Touda Bouanani (born 1966, Rabat), is a Moroccan visual artist and videographer. In 2003, she won a first prize at the Festival de Mohammedia de vidéo professionnelle.

Life 
In 1993, she graduated from the . Remembrance and memory are at the center of his work. When she was a student at the Fine Arts School of Bordeaux, she often talked about the work of her father Ahmed Bouanani. She presented Le Mirage, her father's only feature film, on VHS in its original version. She dubbed all the voices live in French, reading the translation made by her father on paper.

In 1993, she mixed her own texts with those of Georges Pérec, Jorge Luis Borges, Fernando Pessoa, or Ahmed Bouanani, in videos.

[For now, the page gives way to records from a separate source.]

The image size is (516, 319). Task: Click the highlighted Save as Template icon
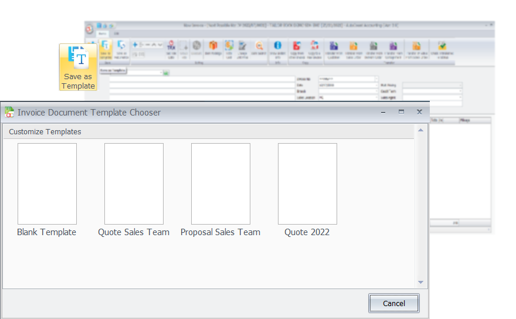pyautogui.click(x=79, y=66)
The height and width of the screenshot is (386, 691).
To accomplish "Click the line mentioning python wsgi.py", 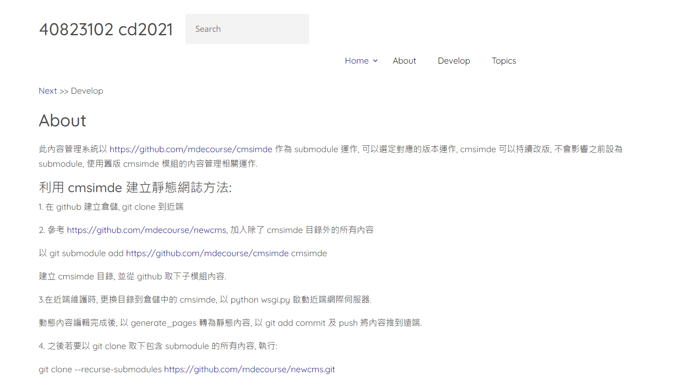I will 205,300.
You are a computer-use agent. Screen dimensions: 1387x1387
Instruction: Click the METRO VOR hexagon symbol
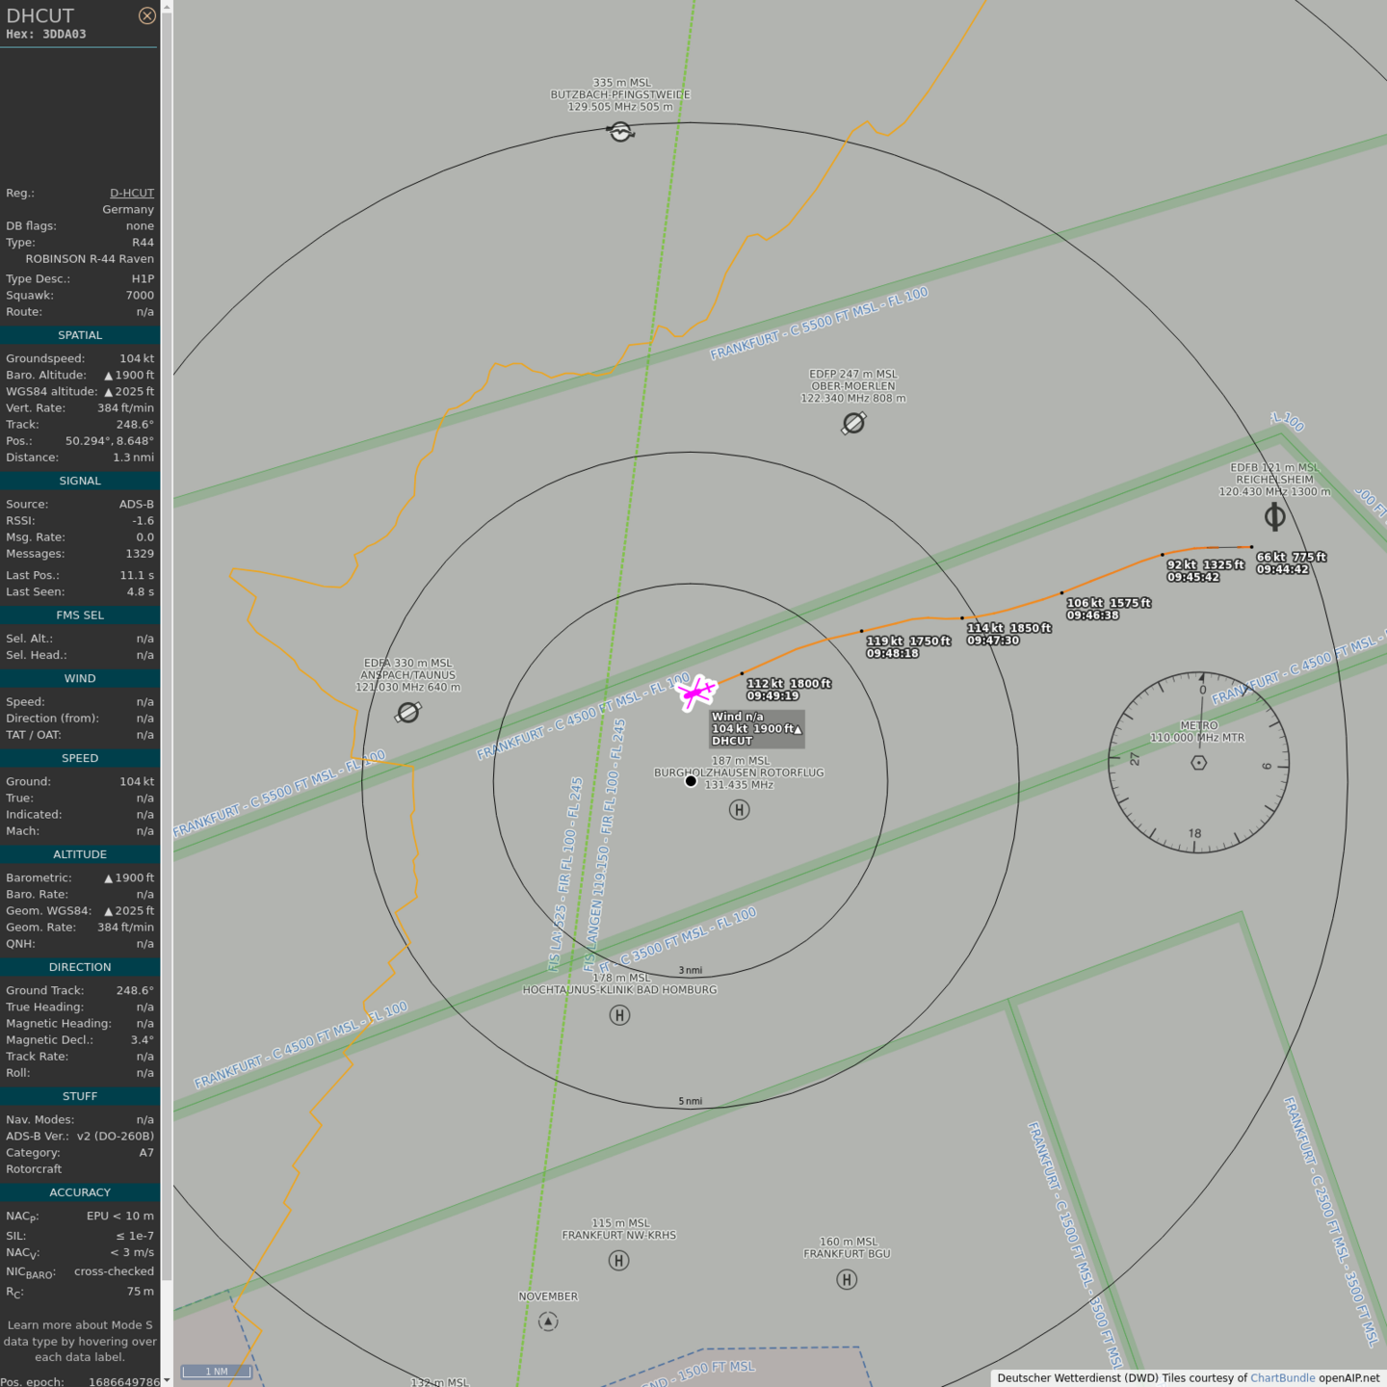click(x=1198, y=763)
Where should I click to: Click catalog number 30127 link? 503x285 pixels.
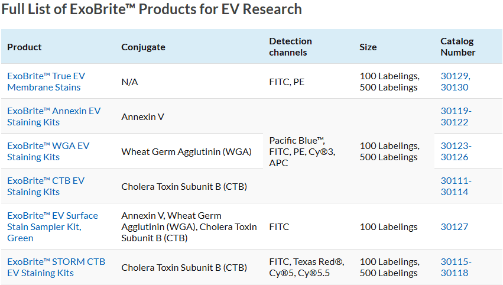pos(455,227)
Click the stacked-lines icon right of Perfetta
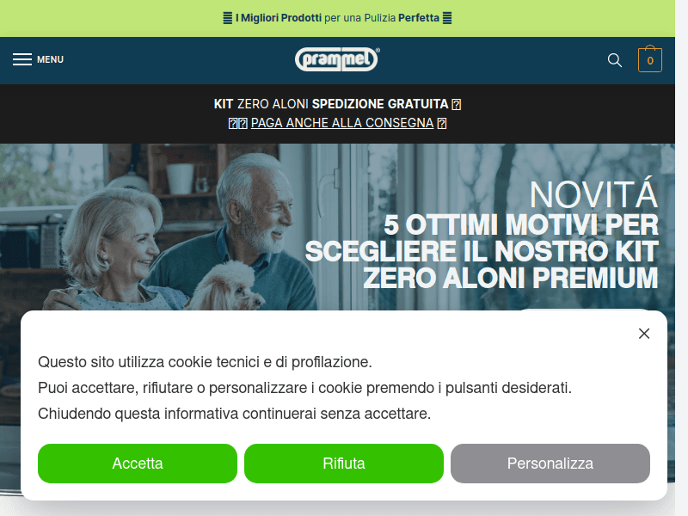The image size is (688, 516). click(447, 18)
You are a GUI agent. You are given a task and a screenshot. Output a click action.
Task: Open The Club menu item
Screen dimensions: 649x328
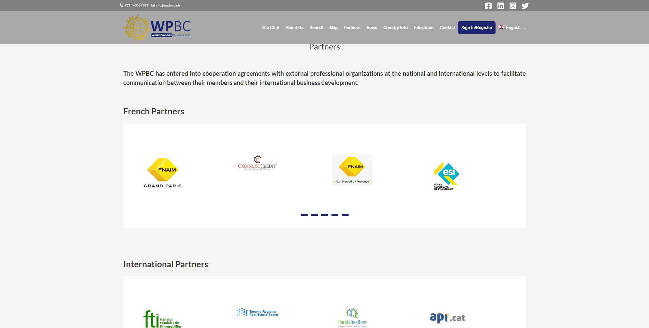[x=270, y=28]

From 2011, she was the guardian of the family archives and unpublished texts. She produced a slide show where she presents her own work and the work of conservation, archiving and dissemination of the family heritage. From the archives, she produced Fragments de mémoires in 2014.

In 2016, she participated in the Arts in Marrakech (AiM) International Biennale.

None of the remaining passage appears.